Ce samedi 15 avril 2017, deux heures avant le coup d’envoi du match Monaco-Dijon, qui fait partie de la 33e journée de Ligue 1, ces supporters sont là pour encourager « Munegu », comme on l’appelle dans le patois local, entre deux rencontres de Ligue des champions contre Dortmund. Ce rassemblement habituel témoigne d’une chose : ni l’attaque du bus du Borussia quatre jours plus tôt, ni la victoire 3-2 en Allemagne, ni la première place en Ligue 1, ni le jeu séduisant de l’équipe de Leonardo Jardim, ni l’émergence de Kylian Mbappé, ni les promesses de ventes de joueurs à hauteur de plusieurs millions d’euros ne semblent perturber la routine des supporters les plus fidèles. Ces derniers, comme souvent, observent avec un mélange de distance et de désillusion les spectateurs occasionnels des soirées de gala européennes. « Un stade comme celui de Dortmund, c’est vrai que ça fait rêver, mais ce n’est pas pour ça qu’on vient à Monaco. Mercredi, pour le match retour contre le Borussia, le stade sera plein et ce sera bien pour les photos. Mais on remarque que ces gens ne sont pas là quand on affronte Dijon ou Lorient », résume l’un des participants à cette petite fête d’avant-match. En d’autres termes, ils étaient présents avant que l’ASM ne devienne tendance cette saison, et ils resteront là lorsque l’engouement sera retombé.
La principauté des 7 000
Les supporters font rapidement comprendre qu’ils n’ont pas été particulièrement touchés par la manière dont les médias ont relaté les histoires de camaraderie qui auraient émergé suite au drame de Dortmund. « Tout cela a été fabriqué par les médias qui avaient besoin d’un sujet pour leur journal télévisé du soir », déclare Christian. Les supporters de Monaco ont dormi dans des fast-foods ou dans leur voiture. Ceux qui ont été hébergés étaient des fans de l’ASM venus de Lille ou de Paris… Pour sa part, il est « rentré en avion le mardi soir », comme prévu par le déplacement organisé par le club, et n’a donc pas assisté au match le lendemain.
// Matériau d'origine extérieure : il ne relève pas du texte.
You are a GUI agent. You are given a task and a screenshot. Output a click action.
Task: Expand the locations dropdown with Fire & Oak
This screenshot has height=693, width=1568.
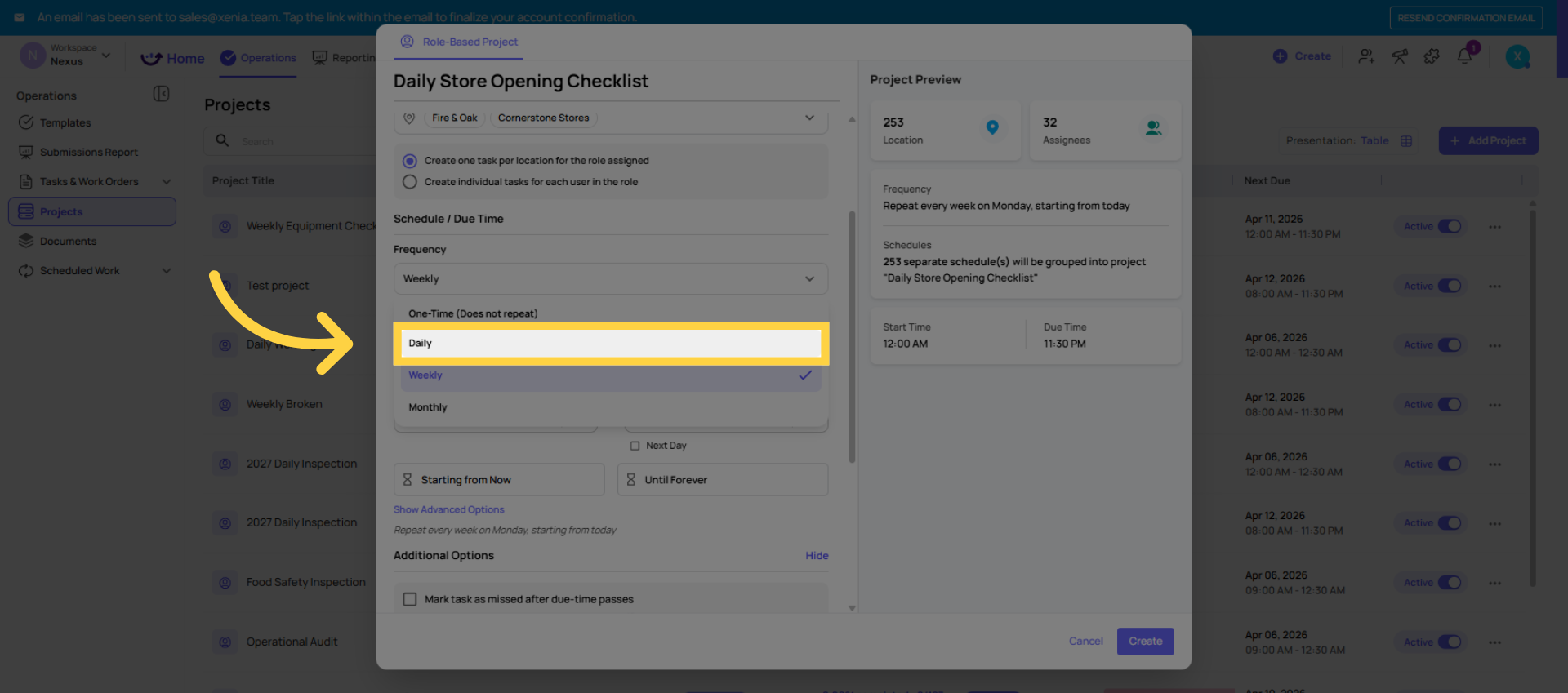(x=809, y=118)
Ce traitement médiatique alimente la méfiance des supporters azuréens envers les journalistes, qui ne sont pas toujours bien accueillis par les ultras de l’ASM.
À côté de Christian, Manu, un vétéran qui a connu l’ancien stade, « là où ils ont construit le Carrefour », se joint à la conversation. Il avoue ne pas avoir été particulièrement ému par ce qu’il appelle « la fête de Dortmund », ni par le fait que l’AS Monaco semble avoir plus de soutien à l’extérieur qu’à Louis-II. Christian : « Eh bien… Tu n’es pas content d’avoir un parcage plein à l’extérieur ? » Manu : « Non ! » Entre les lignes, il évoque la « mentalité entre nous » des Monégasques. Pour ce match contre Dijon, reprogrammé à 21 heures, ce fameux « entre nous » ne dépasse pas les 9 000 spectateurs, soit 50 % de la capacité du stade. Et encore, cela reste au-dessus de la moyenne, qui tourne autour de 7 000 spectateurs cette saison à Louis-II. C’est à peu près la même affluence que pour un match entre Oxford United et Port Vale en League One, la troisième division anglaise, le même week-end… Ainsi va la vie des supporters de l’équipe la plus en vogue du moment, avec son attaque flamboyante et ses jeunes talents, qui devraient assurer la stabilité financière du club pour un certain temps.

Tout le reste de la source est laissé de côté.